**Exercise brief**
Locate every line in the rows below that contains the string "brushes", and copy each one out in full.
□ □ □ □ □
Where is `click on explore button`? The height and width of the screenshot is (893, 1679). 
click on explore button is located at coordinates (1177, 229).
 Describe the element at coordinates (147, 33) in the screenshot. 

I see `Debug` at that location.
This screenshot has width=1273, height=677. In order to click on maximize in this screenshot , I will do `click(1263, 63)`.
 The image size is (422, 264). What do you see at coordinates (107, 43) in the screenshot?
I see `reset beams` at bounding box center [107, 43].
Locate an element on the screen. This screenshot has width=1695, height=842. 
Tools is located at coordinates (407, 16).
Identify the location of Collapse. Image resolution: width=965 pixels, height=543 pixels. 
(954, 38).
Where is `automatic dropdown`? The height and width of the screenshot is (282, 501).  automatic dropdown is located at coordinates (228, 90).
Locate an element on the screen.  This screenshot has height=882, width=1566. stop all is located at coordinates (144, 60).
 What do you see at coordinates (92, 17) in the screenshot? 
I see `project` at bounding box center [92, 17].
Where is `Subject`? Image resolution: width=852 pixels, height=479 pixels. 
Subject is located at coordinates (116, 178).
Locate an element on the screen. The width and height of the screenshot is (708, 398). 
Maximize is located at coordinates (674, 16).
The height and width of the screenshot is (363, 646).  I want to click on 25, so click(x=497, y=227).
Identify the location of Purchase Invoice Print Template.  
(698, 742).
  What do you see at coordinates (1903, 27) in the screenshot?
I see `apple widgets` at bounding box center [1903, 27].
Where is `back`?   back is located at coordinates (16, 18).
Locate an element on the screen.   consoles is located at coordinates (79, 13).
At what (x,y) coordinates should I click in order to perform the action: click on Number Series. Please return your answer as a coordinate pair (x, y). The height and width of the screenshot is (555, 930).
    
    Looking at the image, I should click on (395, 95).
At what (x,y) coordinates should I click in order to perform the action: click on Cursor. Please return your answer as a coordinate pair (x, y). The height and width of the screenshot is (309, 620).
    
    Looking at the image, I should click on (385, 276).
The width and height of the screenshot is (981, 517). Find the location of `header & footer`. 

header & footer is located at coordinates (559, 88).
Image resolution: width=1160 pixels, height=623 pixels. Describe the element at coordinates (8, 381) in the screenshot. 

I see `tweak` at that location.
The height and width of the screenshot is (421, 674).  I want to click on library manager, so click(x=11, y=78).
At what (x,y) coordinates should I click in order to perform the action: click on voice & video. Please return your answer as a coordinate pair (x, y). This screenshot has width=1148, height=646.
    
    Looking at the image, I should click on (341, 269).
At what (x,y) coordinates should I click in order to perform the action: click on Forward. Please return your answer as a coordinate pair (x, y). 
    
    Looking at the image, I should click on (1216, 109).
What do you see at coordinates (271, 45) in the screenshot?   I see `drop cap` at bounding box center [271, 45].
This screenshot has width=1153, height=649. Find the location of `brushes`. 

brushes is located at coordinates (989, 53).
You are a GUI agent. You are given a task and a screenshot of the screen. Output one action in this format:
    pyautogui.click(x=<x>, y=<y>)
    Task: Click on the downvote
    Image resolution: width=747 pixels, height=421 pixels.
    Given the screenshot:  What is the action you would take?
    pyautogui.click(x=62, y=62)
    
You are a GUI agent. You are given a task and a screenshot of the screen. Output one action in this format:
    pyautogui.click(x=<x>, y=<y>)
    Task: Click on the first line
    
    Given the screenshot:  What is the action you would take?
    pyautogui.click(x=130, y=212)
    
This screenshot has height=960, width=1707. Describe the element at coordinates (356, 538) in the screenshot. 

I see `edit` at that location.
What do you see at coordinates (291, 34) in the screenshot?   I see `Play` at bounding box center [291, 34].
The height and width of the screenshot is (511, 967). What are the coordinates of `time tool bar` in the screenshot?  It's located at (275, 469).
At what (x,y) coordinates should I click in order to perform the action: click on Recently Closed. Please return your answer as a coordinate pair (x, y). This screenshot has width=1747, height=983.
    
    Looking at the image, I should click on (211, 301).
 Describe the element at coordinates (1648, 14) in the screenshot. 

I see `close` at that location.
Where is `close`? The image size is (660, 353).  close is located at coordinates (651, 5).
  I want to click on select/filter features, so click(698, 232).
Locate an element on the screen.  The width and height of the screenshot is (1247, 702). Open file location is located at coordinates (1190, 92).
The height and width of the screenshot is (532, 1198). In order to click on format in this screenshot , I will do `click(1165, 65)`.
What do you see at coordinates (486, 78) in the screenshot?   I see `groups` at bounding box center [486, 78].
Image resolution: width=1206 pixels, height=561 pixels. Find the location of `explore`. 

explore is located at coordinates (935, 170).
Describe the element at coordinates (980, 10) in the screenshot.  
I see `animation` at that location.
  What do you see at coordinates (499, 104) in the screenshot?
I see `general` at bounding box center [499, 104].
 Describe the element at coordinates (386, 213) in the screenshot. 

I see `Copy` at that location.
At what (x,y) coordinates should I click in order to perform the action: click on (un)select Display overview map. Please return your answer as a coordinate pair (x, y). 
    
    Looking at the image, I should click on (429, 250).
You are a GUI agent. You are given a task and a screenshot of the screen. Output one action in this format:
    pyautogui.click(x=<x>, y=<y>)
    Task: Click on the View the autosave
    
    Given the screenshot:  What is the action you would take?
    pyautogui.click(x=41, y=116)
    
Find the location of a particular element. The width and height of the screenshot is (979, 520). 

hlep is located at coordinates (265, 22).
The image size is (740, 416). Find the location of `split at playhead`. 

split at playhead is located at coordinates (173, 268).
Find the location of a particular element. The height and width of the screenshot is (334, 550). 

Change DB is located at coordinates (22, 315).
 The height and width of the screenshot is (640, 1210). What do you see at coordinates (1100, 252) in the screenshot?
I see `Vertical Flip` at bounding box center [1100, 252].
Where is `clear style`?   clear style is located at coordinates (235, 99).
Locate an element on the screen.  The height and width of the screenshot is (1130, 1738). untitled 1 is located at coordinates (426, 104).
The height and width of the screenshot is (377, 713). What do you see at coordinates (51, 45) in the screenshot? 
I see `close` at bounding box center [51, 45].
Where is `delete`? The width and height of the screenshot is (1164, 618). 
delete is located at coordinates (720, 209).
□ □ □ □ □
**Reply**
This screenshot has width=1153, height=649. Find the location of `brushes`. 
brushes is located at coordinates (989, 53).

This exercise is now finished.